A mudança mais frontal de Escritório em comparação a Três, no entanto, é na forma que o caos do terceiro ato se configura; a maior violência contra aqueles personagens corporativistas é o rearranjo de suas posições, um fim de relações mediadas pelos contratos, que acabam consumidas porque no arranjo capitalista as mudanças não são físicas no ambiente, mas no crivo social. No hospital de Três, a ordem é uma questão palpável – o silêncio é a regra, a calma uma forma de exercer a civilidade ali dentro – e a subversão disso, quando as coisas realmente saem do controle, é exercida através do tiroteio, do confronto através da violência física – o plano-sequência do clímax sendo a síntese disso, uma câmera lenta que evidencia uma organização meticulosa de um caos absoluto.

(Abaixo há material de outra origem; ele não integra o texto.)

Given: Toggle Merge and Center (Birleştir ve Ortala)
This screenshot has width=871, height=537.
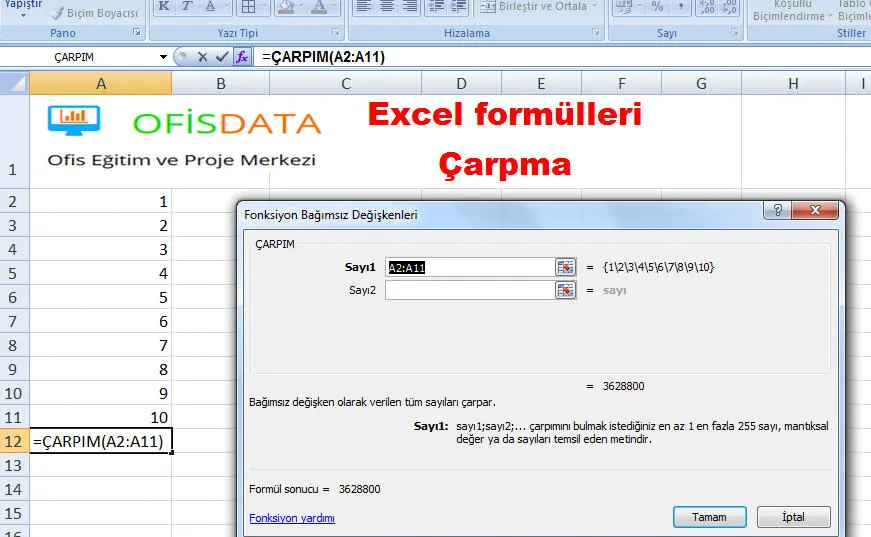Looking at the screenshot, I should pos(535,7).
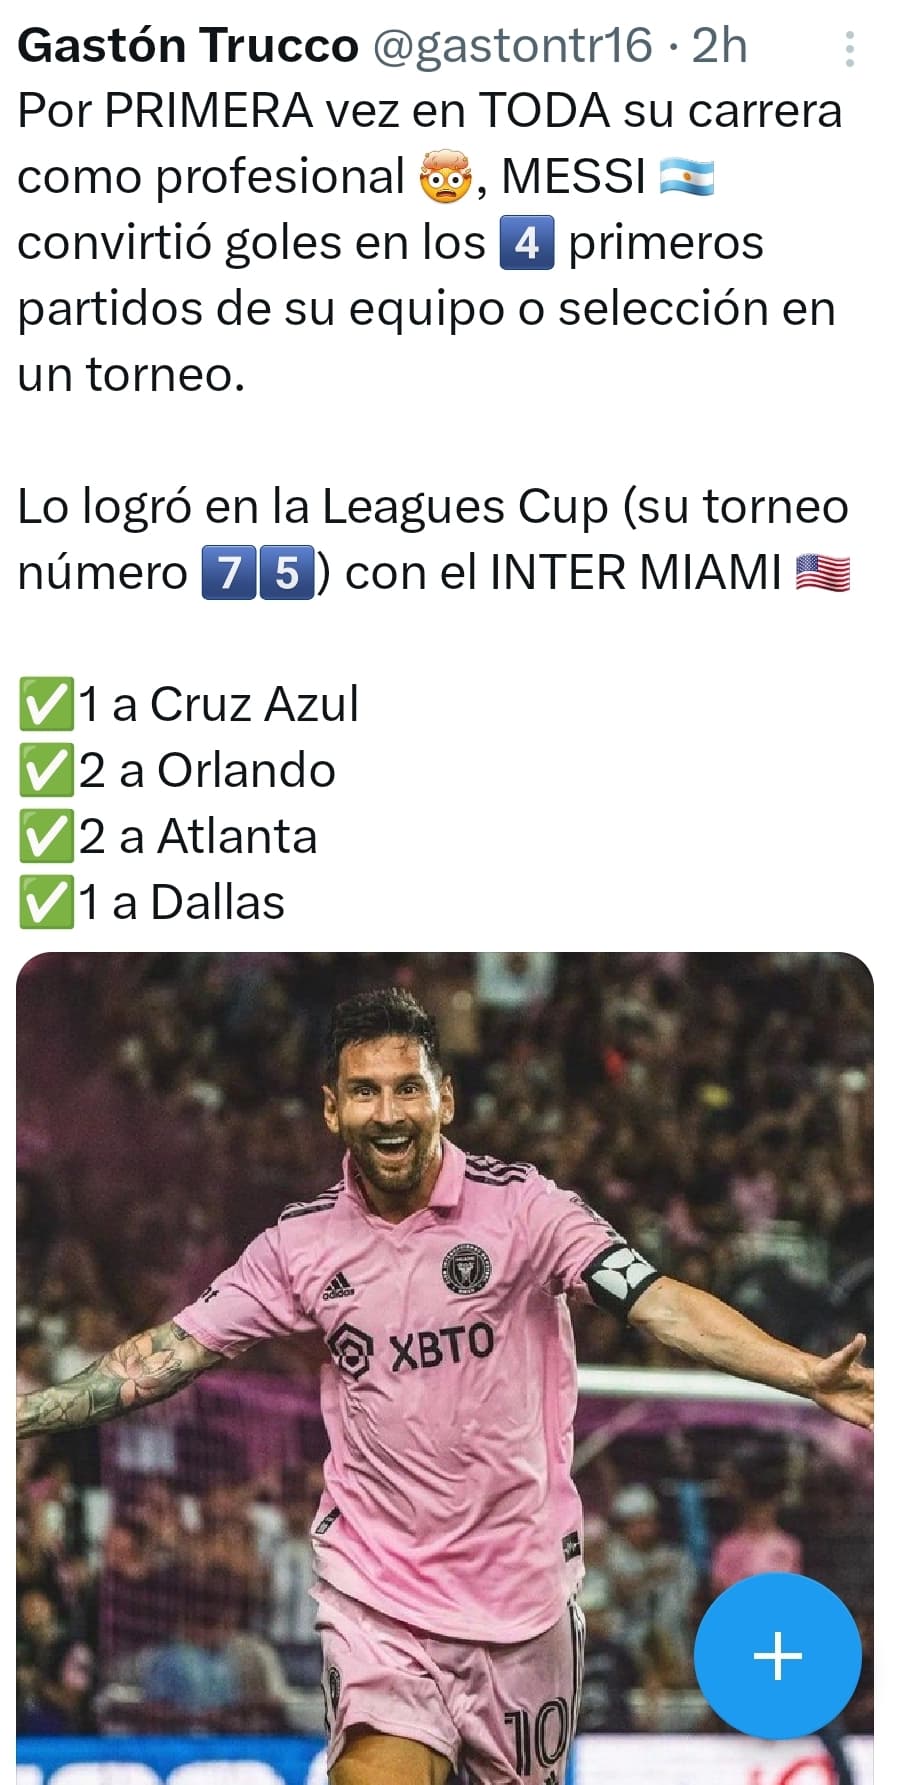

Se os adeus em Escritório são cerimoniosos nos seus gestos, em Três são visivelmente destrutivos. O que aproxima os dois filmes é o registro digital dessas luzes, desses ambientes falsos colocados numa perspectiva de ordem/controle vs. caos/reorganização. Enquanto espectadores intuímos as dissonâncias nos ambientes através da luz marcada e dos limites frágeis das placas de metal do galpão de Escritório e das paredes divisórias do hospital de Três – e o choque é maior por conta da assimilação dessa mesma afirmação nunca ser discutida pelos personagens. A conspiração é textual como em muitos filmes de To (Breaking News, Drug War, Vingança, A Missão, e o próprio PTU), mas é na desconfiança do registro daqueles ambientes que frequentamos que o diretor organiza novas formas de alteridade com os personagens que acompanhamos, como nós tão reféns de estrutura programadas socialmente, do preço que pagam pela manutenção do poder.

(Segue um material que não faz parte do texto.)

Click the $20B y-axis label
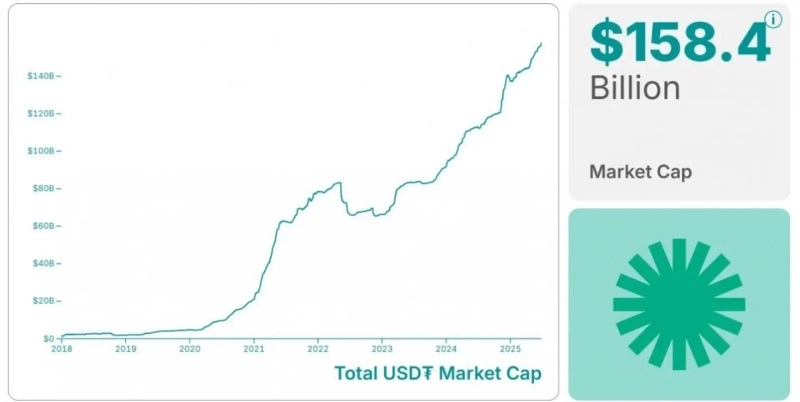(x=42, y=301)
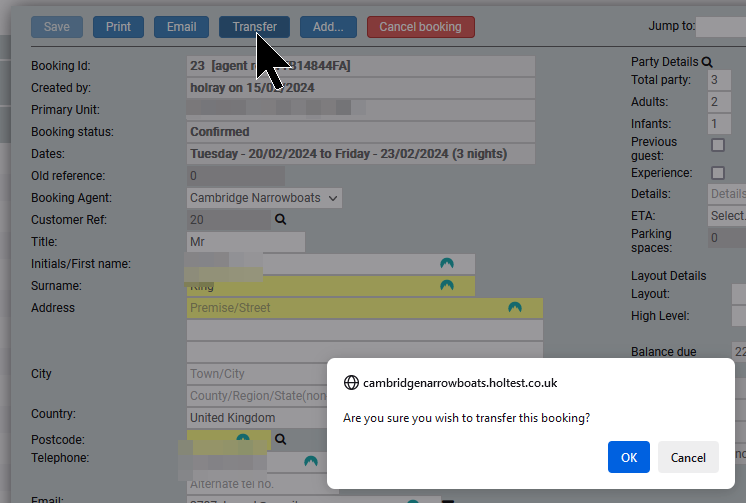Click the Postcode lookup magnifier icon
This screenshot has width=746, height=503.
281,439
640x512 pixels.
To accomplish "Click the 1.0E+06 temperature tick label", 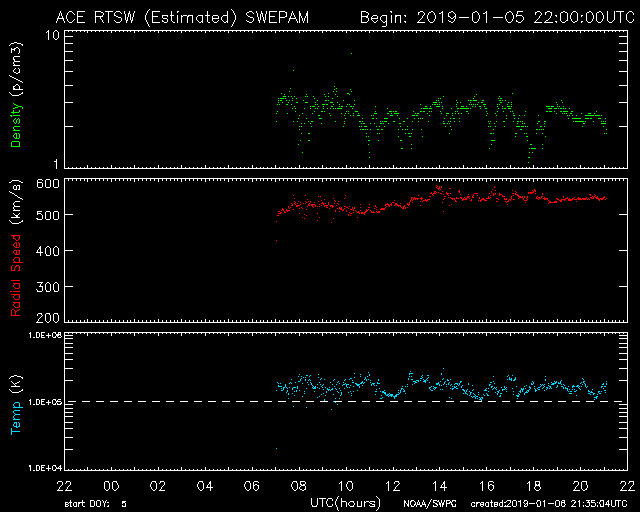I will click(45, 337).
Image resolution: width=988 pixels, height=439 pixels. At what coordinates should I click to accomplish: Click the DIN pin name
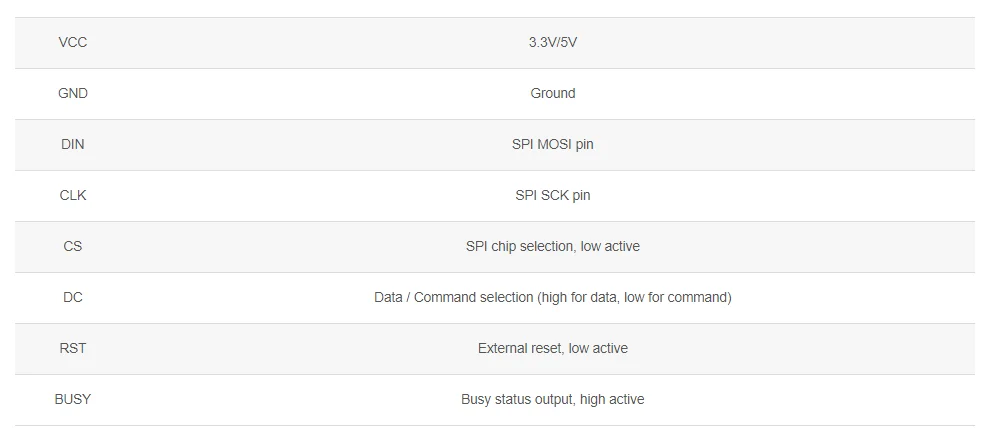73,145
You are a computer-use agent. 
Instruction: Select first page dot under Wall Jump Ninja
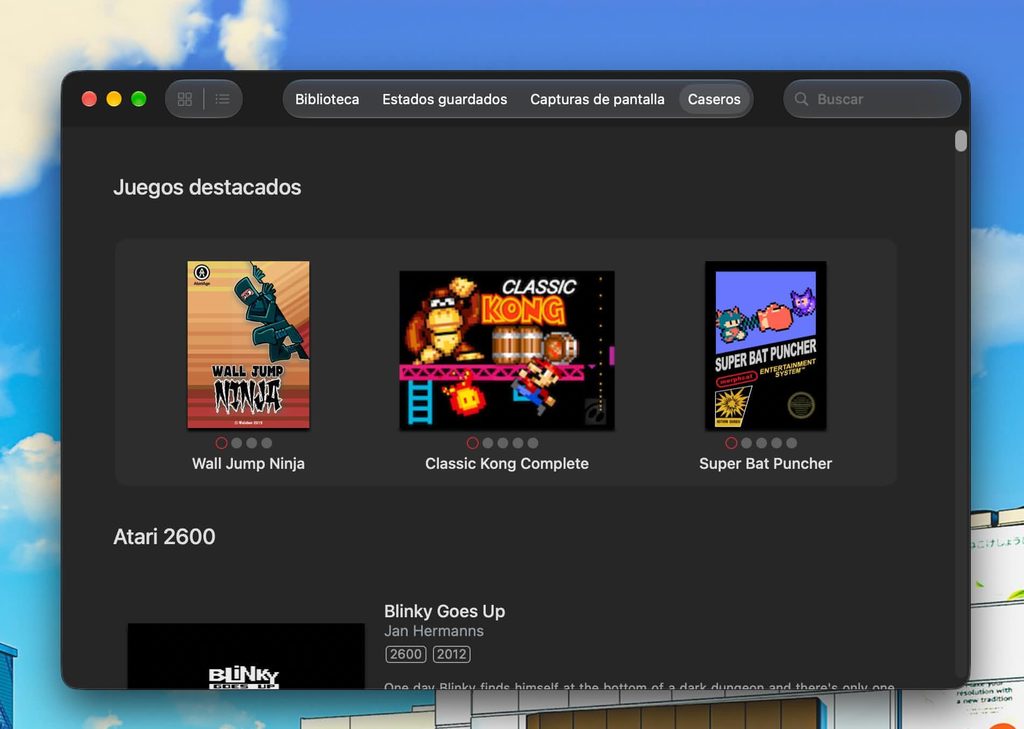pos(221,443)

Seja no estúdio estilo Playtime (1967, dir. Jacques Tati) em Escritório, ou no hospital de novela de Três, em diferentes vias, sob o digital de fragilidade pictórica ou de revelação da falsidade de uma luz marcada no ambiente, o cinema de To e Mann trabalha nesses filmes de crime a ideia de uma sociedade do capitalismo como ambiente obsessivo falso. O controle é apenas um dispositivo ilusório cujo interesse é apenas dos poderosos, sejam de corporações criminosas legais ou ilegais – e cabe ao indivíduo se impor diante da ordem para sobreviver a esse acaso. É o trem em Colateral, transitório e implacável, palco de um mundo que vê o indivíduo como indiferente, ou sala de operações que é destruída a bala em Três, ambiente social seguro fragilizado em segundos. O jazz e o inesperado.
A luz digital é aqui, portanto, um sinônimo de fragilidade da compreensão de ordem no mundo dos personagens. Um lugar de instabilidades, como os prédios idênticos em metrópoles diferentes de Hacker (2015, dir. Michael Mann), os corpos disformes nos pixels da boate que Crockett e Tubbs entram em Miami Vice, ou a baixa definição das multidões refletidas nos vidros do táxi em Colateral. Os rostos são superfícies vivendo num mundo prestes a ruir como a imagem digital que os capta. Não por acaso, o que afina os finais desses filmes é a imposição do caos, de perdas emocionais. Não existe controle formal como antes em um mundo de multiplicação de imagens por dispositivos mais acessíveis, e, querendo ou não afirmar preceitos antigos do formalismo cinematográfico, deve-se levar em conta que a imagem enquanto registro (e especialmente percepção) mudou.